● WRITTEN REQUEST
Write out the data from the line containing "Screen dimensions: 1320x609" through the line containing "will pyautogui.click(x=615, y=357).", both ends included, and increase every coordinate in the answers by 60.

Dataset rows
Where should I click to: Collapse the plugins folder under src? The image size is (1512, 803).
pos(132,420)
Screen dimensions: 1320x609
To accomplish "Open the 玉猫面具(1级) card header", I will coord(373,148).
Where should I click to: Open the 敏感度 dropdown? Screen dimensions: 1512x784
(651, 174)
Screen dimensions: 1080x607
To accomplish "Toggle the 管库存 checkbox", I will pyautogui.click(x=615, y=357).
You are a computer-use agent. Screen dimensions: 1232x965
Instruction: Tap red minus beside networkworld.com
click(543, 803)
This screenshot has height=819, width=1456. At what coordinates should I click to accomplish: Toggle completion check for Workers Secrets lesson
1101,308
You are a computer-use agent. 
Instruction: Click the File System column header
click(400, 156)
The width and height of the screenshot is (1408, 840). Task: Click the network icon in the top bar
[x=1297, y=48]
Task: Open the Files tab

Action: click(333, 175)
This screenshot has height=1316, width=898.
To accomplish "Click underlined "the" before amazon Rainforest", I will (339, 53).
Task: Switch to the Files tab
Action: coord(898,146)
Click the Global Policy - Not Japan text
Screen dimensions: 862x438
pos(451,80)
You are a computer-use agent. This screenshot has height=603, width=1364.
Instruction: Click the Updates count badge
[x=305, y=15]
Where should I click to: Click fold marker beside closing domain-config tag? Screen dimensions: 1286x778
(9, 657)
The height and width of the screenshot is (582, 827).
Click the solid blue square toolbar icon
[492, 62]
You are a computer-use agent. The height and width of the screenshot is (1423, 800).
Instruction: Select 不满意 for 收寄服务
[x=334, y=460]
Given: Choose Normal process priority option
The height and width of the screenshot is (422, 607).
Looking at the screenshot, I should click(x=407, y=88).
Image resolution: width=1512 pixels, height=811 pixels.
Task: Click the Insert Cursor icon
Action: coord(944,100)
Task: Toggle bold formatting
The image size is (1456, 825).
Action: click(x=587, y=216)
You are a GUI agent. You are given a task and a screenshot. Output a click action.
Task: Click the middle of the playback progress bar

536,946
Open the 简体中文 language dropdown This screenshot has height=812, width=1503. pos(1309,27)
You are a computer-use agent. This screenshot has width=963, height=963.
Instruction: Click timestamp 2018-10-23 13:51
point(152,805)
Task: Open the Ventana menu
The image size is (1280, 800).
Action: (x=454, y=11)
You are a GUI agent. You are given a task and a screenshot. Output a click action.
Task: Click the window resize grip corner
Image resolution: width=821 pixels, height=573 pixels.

● RESULT FOR THIS TASK
Screen dimensions: 1320x609
To accomplish "Open the 玉猫面具(1级) card header", I will coord(433,208).
Where should I click to: Open the 敏感度 dropdown? Screen dimensions: 1512x784
(711, 234)
Screen dimensions: 1080x607
To accomplish "Toggle the 管库存 checkbox", I will pyautogui.click(x=675, y=417).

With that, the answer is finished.